Mugged by Reality: Sedgwick Gardens Edition

Lawrence Hilliard moved to Sedgwick Gardens to escape the ghetto. Then the ghetto came to him. Photo credit: Washington Post

A conservative, as the saying goes, is a liberal who has been mugged by reality. Well, it appears that a large number of liberals in the affluent Cleveland Park neighborhood of Washington, D.C., have been mugged by reality. Whether they become conservatives remains to be seen.

In a social experiment that could have implications here in Virginia where the idea of mixed-income housing is all the rage, the D.C. Housing Authority increased in 2016 the maximum value of vouchers to 175% of fair market rent as set by the Department of Housing and Urban Development. That meant, according to the Washington Post, that vouchers could be used for one-bedroom apartments renting at up to $2,648 per month.

At Sedgwick Gardens, a historic Art Deco apartment complex overlooking Rock Creek Park, one-bedroom apartments rented for about $2,200 per month in 2017. The apartment complex, located in D.C.’s predominantly white Cleveland Park neighborhood, is, as the WaPo puts it, “a bastion of urbane liberalism where only one in 20 voters cast a ballot for President Trump in the 2016 election.” The reaction of many Sedgwick Gardens inhabitants to the influx of tenants directly off the streets, however, was less than warm, tolerant and embracing.

Tenants filed complaints about panhandling, excessive noise, pot smoke in the air, feces in the stairwell, and other incidents that made them uneasy.

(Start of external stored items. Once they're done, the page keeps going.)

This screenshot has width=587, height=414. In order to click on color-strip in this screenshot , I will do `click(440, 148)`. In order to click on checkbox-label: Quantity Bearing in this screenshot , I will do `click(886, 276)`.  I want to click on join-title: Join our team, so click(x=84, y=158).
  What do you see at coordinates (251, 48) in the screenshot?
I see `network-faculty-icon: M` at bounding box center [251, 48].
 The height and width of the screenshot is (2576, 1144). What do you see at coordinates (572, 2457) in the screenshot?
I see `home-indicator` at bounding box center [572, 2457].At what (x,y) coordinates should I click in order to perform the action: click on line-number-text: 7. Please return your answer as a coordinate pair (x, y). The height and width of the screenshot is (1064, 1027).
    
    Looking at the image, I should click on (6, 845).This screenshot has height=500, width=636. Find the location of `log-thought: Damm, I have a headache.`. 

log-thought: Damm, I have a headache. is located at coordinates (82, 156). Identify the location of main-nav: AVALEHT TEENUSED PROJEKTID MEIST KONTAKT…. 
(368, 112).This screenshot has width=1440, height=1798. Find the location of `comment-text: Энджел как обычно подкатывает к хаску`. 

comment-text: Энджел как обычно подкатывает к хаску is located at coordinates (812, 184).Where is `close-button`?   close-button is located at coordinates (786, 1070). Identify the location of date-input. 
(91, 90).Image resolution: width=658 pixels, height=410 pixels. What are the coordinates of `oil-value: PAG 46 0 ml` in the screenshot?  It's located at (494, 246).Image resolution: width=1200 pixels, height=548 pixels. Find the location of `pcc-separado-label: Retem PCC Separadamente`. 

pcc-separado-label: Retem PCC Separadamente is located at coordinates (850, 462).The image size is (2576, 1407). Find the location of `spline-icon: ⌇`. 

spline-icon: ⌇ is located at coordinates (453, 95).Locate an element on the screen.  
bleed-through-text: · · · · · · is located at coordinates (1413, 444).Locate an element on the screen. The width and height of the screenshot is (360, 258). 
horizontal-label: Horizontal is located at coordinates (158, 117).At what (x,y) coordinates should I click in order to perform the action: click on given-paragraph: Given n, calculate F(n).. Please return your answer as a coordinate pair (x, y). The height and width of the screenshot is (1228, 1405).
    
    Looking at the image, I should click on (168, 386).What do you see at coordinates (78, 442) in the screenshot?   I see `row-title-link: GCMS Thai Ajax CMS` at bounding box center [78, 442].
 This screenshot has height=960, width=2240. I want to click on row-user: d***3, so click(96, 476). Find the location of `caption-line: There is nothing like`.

They issued 121 calls for police service in 2018, up from 34 in 2016, although police determined that actual crimes had taken place in only five of the incidents.

Also, it turns out, in the WaPo’s words, “some tenants have fled.” Indeed, one  might describe Sedgwick Gardens as a modern-day example of white flight, considering that so many vacancies opened up that two years later nearly half the units now are comprised of voucher holders.

But maybe it would unfair to refer to the negative reactions as a white thing. The situation has gotten so bad that African-American voucher tenants are upset, too.

“It’s not about the voucher program. It’s not about racism. It’s about people’s conduct and behavior,” said Lorraine Starkes, 61, a formerly homeless woman who moved into Sedgwick Gardens using a voucher about two years ago.

Starkes, who is black, said some of her fellow tenants with vouchers were not properly screened by city officials before moving in. Now, she said, those residents have overwhelmed her new home and “are trying to turn it into a ghetto.”

Lawrence Hilliard, an African-American and a 69-year-old Marine Corps veteran, also moved into Sedgwick Gardens under the voucher program: “It was away from the violence and the foolishness, man, that’s the main thing. And then the violence and the foolishness came up here.”

Bacon’s bottom line: Most people like to live in peace and quiet, free from drugs, free from fecal deposits, free from noise, and free from crazy people. That’s not racist. That’s not bigoted. That’s human nature. Whites and blacks, especially the elderly who feel more physically vulnerable, see things largely the same way.

Intellectuals Yet Idiots (see Nicolas Nassim Taleb for a definition of IYIs) have all sorts of noble ideas about how to help the poor and downtrodden through social engineering. But they have no skin in the game. They suffer no repercussions when their theories blow up. But they have plenty of victims. It appears that a few dozen Washingtonians — most of them likely to be nice, well-meaning liberals — have experienced first-hand the phenomenon of unintended consequences. One can only hope that they learn something.